Today is the anniversary of the day members of Congress tried to take away my health care. (Luckily, the Senate stayed strong in support of the law).
I spend a lot of time thinking about how the Affordable Care Act will help other people access health care. Today, on the anniversary of the day the U.S. House of Representatives voted to repeal the law, I want to reflect on what I would have lost if the repeal effort was successful.
1. I don’t have to make employment choices based on health care.
When I decided to go to law school, I was searching for a diagnosis for debilitating pain. The idea of giving up my employment based coverage when I had an unknown condition that was likely chronic was terrifying. I couldn’t do it. I didn’t have to try and get coverage on the individual market to know I would be denied because of pre-existing conditions. So I decided to go to school at night and work full-time. Like many Americans, I had to make an important employment decision based on my health.

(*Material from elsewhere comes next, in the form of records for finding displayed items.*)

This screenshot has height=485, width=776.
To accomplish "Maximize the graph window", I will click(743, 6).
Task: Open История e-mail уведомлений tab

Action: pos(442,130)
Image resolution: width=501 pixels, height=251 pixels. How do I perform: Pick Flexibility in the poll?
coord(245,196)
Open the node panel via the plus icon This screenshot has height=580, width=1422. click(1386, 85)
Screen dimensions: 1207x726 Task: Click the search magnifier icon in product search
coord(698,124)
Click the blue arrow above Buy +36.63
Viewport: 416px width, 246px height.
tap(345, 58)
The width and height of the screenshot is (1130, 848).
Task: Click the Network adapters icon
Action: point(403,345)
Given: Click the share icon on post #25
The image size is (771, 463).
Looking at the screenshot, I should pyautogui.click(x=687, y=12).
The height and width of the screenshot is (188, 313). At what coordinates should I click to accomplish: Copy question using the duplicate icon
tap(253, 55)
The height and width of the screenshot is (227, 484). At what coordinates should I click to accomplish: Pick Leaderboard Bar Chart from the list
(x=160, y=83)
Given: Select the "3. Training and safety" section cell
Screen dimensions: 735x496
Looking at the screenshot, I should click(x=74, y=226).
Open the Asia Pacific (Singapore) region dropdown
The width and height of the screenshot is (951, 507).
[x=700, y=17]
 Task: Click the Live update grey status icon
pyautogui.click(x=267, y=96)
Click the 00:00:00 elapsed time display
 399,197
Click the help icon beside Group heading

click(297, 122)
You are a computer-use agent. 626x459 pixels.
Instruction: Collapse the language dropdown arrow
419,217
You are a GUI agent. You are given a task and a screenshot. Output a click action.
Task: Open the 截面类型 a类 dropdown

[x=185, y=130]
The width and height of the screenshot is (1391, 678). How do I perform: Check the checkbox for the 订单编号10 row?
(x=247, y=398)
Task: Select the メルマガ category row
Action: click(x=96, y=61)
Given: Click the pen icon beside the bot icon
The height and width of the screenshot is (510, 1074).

- No insurance company can deny me coverage for a pre-existing condition,
- No insurance company can charge me more because I’m sick,
- No insurance company can charge me more because I’m a woman, and
- New Exchanges will provide market places to find and enroll in coverage.
2. Preventive services including no copay pap smears.
I realized recently that I couldn’t remember the last time I had a cholesterol screening. So I made an appointment and, low and behold, I did not have to pay any copay for the wellness visit and screenings. That is because the Affordable Care Act requires new health plans provide many preventive services with no cost sharing, including:
- Annual wellness visit and associated screenings
- Screening for breast cancer, cervical cancer and HPV
- Reproductive health services including contraceptive coverage
3. I will have better access to pain treatment.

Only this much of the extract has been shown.